組織のIT管理者やセキュリティ担当者は、これらの設定との整合性を確認することが重要です。
ADVERTISEMENT
よくある質問とトラブルシューティング
DLPアラートが届かない場合
DLPポリシーを作成したにも関わらず、アラートが届かない場合は、以下の点を確認してください。
- アラート受信者の設定確認
Microsoft Purview コンプライアンスポータルで、DLPポリシーのアラート受信者として正しいメールアドレスまたはグループが指定されているか確認してください。 - ポリシーが有効になっているか確認
作成したDLPポリシーが「有効」になっているか、ステータスを確認してください。無効になっている場合は、有効に設定し直してください。 - テストメッセージの条件確認
テストメッセージが、DLPポリシーで設定した「秘密度情報の種類」と「検知のしきい値」を満たしているか確認してください。例えば、しきい値が3件以上なのに、1件しか送信していない場合は検知されません。 - メールの迷惑メールフォルダ確認
アラート受信者のメールボックスで、迷惑メールフォルダやその他のフィルタリング設定を確認してください。DLPアラートメールが誤って振り分けられている可能性があります。 - ポリシーの適用遅延
DLPポリシーは、作成・変更後、組織全体に適用されるまでに最大で24時間程度かかる場合があります。しばらく時間をおいてから再度テストしてみてください。
検知したい秘密度情報がリストにない場合
標準で用意されている秘密度情報の種類に、組織で保護したい情報がない場合があります。その場合は、カスタムの秘密度情報の種類を作成する必要があります。
- カスタム秘密度情報の種類の作成
Microsoft Purview コンプライアンスポータルの「データ損失防止」>「秘密度情報の種類」に移動し、「+秘密度情報の種類の作成」をクリックします。 - テンプレートの選択または新規作成
既存のテンプレートを基にカスタマイズするか、完全に新規で作成するかを選択します。 - パターンとキーワードの設定
正規表現、キーワード、信用スコアなどを組み合わせて、検知したい情報を定義します。例えば、社内コードや特定のフォーマットを持つIDなどを定義できます。 - ポリシーへの追加
作成したカスタム秘密度情報の種類を、DLPポリシーに追加して利用します。
Teams会議のメッセージは対象外か
標準のDLPポリシー設定では、Teamsのチャットメッセージやチャネルメッセージが主な対象となります。

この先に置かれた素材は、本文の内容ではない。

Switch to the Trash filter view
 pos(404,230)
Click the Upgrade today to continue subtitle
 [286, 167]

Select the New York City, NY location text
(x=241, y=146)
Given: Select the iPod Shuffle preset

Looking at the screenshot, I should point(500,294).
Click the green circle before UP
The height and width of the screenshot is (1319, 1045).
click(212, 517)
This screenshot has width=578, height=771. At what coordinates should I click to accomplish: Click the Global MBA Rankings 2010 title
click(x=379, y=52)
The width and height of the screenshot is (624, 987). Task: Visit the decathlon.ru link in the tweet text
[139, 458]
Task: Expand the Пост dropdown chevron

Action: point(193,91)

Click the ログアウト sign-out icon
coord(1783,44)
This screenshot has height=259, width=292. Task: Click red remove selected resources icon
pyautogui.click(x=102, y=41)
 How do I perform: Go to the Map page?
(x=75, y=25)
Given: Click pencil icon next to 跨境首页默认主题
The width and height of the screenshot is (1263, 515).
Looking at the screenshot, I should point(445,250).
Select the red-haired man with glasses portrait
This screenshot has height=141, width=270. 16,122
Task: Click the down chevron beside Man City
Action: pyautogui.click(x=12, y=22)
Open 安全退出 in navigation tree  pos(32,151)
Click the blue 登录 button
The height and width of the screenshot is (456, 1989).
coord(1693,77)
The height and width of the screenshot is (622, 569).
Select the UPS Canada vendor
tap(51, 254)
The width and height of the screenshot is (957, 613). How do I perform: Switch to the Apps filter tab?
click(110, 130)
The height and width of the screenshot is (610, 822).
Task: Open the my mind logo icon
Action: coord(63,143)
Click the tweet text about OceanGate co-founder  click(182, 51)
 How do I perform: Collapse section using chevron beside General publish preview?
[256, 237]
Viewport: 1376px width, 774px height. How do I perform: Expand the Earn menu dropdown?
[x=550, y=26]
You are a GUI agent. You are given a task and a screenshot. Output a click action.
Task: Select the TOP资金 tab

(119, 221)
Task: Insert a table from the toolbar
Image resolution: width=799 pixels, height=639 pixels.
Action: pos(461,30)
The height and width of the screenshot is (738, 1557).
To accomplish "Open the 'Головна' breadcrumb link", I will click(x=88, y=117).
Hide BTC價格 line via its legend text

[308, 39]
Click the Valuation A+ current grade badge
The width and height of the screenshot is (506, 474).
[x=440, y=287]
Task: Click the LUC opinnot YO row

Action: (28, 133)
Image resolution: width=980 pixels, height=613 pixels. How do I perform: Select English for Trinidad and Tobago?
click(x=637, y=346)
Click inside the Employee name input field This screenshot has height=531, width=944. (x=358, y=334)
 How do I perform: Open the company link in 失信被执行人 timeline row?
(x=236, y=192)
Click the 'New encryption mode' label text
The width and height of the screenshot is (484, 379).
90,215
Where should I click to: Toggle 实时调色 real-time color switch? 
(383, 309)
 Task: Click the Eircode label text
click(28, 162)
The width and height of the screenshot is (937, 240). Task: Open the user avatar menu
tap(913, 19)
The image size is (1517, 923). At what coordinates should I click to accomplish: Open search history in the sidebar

Teams会議中のチャットメッセージについても、一部はDLPの監視対象となる場合がありますが、会議の録画や議事録など、保存されたコンテンツに対するDLP適用は、別途設定が必要になることがあります。
会議のチャットメッセージのDLP適用状況は、Teamsのバージョンやテナント設定、Microsoft 365のライセンスによって異なる可能性があります。
より詳細な設定や確認が必要な場合は、Microsoft 365の管理者に相談してください。
Mac版・モバイル版・Web版での違い
Microsoft TeamsのDLP機能は、基本的にMicrosoft 365のバックエンドサービスで管理されています。
そのため、DLPポリシーの設定や、ポリシー違反があった際の通知・ブロックといった動作は、Windows版、Mac版、モバイル版(iOS/Android)、Web版のTeamsクライアントで一貫しています。
ただし、クライアントごとのUIや一部の表示方法に違いがある場合があります。
例えば、モバイル版Teamsでは、一部の通知がプッシュ通知で届くなど、プラットフォーム固有の通知方法が採用されることがあります。
しかし、DLPポリシーによって共有がブロックされたり、アラートが生成されたりする基本的な挙動は、どのプラットフォームからアクセスしても同じです。
まとめ
本記事では、Microsoft Purview DLPを使用してTeams内の個人情報を含むメッセージを自動検知し、アラートを送信する設定手順を解説しました。
この設定により、機密情報の意図しない共有を早期に発見し、情報漏洩のリスクを軽減できます。
まずは、組織で保護すべき機密情報を定義し、Microsoft Purview コンプライアンスポータルでDLPポリシーを作成・適用してみてください。
必要に応じて、カスタム秘密度情報の種類の作成や、他のMicrosoft 365サービス(Exchange Online, SharePoint Online)へのDLP適用も検討しましょう。